Stories can connect people across boundaries of distance and experience. Stories can also help activists and activist groups build power, reframe and shift oppressive dominant narratives, and help create space to grow community. Activist storytelling, when created and disseminated with intention and care, infuses our culture with myriad viewpoints and creates a kind of intervention that can help us stride toward accountability, justice, and joy.
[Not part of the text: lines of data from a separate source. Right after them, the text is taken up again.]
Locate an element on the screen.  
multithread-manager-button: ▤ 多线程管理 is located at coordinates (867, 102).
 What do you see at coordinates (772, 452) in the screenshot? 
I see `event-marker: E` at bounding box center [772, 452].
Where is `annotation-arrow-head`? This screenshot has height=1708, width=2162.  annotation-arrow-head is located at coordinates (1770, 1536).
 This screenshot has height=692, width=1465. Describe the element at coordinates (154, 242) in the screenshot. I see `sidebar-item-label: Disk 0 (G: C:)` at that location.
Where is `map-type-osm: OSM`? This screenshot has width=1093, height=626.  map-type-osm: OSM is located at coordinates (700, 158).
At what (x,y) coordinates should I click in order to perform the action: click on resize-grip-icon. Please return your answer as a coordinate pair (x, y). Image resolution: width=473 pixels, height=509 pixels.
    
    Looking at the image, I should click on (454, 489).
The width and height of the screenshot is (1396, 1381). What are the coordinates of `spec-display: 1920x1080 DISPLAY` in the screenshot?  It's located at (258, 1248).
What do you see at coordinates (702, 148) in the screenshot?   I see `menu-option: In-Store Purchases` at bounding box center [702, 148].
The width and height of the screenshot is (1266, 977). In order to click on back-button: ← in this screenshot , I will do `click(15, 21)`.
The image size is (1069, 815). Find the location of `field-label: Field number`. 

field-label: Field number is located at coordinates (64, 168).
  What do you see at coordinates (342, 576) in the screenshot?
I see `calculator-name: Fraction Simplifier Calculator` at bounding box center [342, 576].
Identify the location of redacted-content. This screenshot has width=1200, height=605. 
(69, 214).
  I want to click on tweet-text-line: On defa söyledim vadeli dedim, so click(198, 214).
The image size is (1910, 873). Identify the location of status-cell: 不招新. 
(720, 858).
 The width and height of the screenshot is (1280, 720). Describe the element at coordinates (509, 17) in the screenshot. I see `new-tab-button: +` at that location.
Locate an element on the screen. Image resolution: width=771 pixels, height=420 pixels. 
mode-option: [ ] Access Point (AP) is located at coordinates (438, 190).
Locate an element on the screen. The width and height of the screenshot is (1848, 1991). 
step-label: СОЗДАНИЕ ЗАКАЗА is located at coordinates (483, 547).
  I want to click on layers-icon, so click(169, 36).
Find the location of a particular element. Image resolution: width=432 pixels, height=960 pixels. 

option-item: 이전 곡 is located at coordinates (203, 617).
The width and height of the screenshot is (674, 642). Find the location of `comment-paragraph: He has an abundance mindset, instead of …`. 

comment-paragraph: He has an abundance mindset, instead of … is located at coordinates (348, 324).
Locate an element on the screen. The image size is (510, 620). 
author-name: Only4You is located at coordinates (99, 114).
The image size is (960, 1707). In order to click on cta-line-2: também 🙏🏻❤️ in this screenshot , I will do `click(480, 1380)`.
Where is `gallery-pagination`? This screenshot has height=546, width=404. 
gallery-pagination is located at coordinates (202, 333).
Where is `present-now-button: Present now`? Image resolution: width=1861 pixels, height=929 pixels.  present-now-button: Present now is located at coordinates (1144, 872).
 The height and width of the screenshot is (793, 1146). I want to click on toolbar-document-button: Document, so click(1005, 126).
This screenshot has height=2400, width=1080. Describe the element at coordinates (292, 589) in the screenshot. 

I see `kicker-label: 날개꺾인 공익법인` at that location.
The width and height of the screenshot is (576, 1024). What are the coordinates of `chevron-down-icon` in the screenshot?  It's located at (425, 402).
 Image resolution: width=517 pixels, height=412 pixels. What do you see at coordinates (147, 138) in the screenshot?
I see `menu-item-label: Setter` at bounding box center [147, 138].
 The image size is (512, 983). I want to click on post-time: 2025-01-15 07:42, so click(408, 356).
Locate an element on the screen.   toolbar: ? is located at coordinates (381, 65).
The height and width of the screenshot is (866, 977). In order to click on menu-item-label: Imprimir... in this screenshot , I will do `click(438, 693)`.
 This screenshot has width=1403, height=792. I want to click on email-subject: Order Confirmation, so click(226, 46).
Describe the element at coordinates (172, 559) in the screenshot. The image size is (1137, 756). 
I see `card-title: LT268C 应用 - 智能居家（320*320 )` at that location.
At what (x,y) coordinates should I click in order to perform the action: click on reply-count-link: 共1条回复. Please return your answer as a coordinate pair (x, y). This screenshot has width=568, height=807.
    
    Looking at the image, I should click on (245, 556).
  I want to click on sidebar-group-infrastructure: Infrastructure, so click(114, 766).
As communicators, we have the opportunity to uncover media’s intentional or unwitting replications of an oppressive society, and consciously expand its capabilities. 

In this one hour course, Jennifer Johnson Avril will discuss the history of activist-made media, how to apply organizing tactics to storytelling, and how to communicate for movement building.

You will be emailed a link to the workshop two hours before it begins. 

About Your Instructor

Jennifer Johnson Avril

Jennifer Johnson Avril is the Director of Advocacy Communications at Housing Works, where she amplifies a community of relentless advocates and works with her team to change the way people write, talk, post and think about HIV/AIDS, homelessness, harm reduction and racial justice. Along with her teammates, Jennifer was a 2021 recipient of the CPHS Marshall England Award for Public Health. Prior to coming to Housing Works, Jennifer project managed Unlocked, an online educational curriculum for health professionals aimed at increasing understanding and empathy for people with mental health challenges, based on the work of filmmaker Lucy Winer. She has written about HIV/AIDS issues and activism for The Body and is a proud former floor member of ACT UP NY. Jennifer recently received her MA in Media Studies + Social Change from Queens College, where she focused on activist communications for systemic disruption. She has been a communications professional for over 25 years. A lifelong New Yorker, Jennifer lives in Brooklyn with her husband, kid, two dogs, a cat who thinks he's a dog, and an actual cat.